[TASK GOAL]: Which lines in the records below contain the word "beside"? Report each of them.

Collected data
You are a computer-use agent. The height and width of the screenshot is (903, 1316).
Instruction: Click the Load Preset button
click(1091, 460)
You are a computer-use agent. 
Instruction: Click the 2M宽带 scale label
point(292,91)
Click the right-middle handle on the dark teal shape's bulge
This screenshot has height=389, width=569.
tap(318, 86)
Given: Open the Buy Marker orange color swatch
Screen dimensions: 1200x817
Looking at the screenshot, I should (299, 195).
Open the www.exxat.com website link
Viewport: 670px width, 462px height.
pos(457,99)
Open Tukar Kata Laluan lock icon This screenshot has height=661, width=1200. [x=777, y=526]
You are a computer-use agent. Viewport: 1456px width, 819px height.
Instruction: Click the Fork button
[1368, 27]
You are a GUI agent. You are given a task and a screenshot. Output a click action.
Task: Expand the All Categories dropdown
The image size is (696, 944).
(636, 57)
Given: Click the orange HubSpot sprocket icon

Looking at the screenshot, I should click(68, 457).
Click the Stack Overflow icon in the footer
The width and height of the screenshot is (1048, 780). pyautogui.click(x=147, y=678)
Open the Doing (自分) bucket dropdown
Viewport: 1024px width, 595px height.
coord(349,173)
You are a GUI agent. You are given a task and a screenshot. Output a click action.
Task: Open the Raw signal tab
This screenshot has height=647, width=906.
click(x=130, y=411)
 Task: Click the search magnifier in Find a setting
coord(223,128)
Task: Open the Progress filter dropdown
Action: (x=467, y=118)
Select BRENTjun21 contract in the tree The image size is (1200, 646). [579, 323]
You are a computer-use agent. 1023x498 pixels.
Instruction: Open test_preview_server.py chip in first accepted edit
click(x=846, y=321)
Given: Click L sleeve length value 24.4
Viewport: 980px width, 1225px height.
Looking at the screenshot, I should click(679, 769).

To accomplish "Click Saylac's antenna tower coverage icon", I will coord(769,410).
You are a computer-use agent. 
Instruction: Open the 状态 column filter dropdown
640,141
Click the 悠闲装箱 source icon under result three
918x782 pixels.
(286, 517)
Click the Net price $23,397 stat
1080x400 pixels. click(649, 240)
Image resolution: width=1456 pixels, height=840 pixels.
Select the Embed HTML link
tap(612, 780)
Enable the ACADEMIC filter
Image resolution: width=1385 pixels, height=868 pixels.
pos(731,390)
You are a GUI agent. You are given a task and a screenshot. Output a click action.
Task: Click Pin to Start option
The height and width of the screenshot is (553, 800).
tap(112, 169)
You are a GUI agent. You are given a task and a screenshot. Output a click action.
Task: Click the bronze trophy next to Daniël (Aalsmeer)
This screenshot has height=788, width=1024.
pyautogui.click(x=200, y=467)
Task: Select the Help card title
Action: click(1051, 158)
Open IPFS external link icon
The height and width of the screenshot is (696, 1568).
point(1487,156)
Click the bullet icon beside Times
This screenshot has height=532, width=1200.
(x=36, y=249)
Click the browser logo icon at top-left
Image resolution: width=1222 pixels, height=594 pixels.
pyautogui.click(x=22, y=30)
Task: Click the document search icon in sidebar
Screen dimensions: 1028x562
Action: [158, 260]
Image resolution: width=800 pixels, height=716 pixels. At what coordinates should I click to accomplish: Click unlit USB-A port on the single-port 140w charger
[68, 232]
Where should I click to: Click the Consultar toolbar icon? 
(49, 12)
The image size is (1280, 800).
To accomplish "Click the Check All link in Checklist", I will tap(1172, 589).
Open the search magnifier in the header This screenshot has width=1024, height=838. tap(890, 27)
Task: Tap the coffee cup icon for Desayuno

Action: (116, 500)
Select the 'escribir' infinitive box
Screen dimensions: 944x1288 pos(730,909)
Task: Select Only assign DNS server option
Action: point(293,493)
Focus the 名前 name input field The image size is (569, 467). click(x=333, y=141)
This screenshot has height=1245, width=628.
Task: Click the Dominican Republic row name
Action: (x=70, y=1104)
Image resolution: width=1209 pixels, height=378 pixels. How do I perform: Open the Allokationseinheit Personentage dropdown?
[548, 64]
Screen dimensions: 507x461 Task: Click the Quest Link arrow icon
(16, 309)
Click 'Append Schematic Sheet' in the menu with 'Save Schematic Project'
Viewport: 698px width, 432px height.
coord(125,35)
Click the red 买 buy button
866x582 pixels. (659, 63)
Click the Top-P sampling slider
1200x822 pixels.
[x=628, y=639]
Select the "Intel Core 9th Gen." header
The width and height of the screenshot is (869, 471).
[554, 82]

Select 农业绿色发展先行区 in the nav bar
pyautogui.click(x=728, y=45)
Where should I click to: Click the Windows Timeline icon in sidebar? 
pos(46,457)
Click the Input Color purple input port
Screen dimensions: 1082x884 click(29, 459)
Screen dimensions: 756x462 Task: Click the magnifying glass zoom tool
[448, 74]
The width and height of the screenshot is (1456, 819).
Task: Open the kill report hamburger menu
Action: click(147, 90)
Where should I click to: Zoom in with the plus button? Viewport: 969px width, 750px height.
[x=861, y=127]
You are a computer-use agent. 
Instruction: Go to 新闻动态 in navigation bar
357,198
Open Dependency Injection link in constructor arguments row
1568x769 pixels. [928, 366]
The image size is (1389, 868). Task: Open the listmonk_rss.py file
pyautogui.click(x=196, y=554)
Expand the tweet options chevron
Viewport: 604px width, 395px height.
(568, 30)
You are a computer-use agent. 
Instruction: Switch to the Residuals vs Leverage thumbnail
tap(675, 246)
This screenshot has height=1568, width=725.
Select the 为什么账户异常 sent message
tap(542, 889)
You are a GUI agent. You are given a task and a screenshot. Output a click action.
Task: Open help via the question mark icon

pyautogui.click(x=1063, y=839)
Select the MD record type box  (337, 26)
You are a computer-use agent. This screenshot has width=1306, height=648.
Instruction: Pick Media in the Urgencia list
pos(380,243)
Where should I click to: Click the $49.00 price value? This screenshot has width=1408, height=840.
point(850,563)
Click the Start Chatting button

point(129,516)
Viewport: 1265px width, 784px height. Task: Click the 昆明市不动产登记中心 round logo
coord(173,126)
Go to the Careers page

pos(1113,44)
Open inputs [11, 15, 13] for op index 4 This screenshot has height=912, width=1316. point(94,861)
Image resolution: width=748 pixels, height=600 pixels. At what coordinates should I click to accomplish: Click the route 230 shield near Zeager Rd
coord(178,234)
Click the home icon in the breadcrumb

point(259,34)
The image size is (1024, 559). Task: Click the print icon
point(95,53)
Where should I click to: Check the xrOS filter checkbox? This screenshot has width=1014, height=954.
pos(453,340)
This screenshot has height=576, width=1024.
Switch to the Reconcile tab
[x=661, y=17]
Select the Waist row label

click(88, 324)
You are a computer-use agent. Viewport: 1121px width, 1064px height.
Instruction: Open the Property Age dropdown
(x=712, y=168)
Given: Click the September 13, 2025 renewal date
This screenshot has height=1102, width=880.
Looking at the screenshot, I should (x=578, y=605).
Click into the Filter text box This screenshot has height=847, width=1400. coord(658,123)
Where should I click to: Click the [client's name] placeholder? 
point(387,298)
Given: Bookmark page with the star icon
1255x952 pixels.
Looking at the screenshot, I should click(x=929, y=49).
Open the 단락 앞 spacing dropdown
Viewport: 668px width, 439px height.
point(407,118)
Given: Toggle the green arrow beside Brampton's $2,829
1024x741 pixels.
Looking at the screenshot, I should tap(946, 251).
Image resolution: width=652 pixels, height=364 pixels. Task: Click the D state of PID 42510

[COMPLETED EXERCISE]:
Click the bullet icon beside Times
Given: Toggle the green arrow beside Brampton's $2,829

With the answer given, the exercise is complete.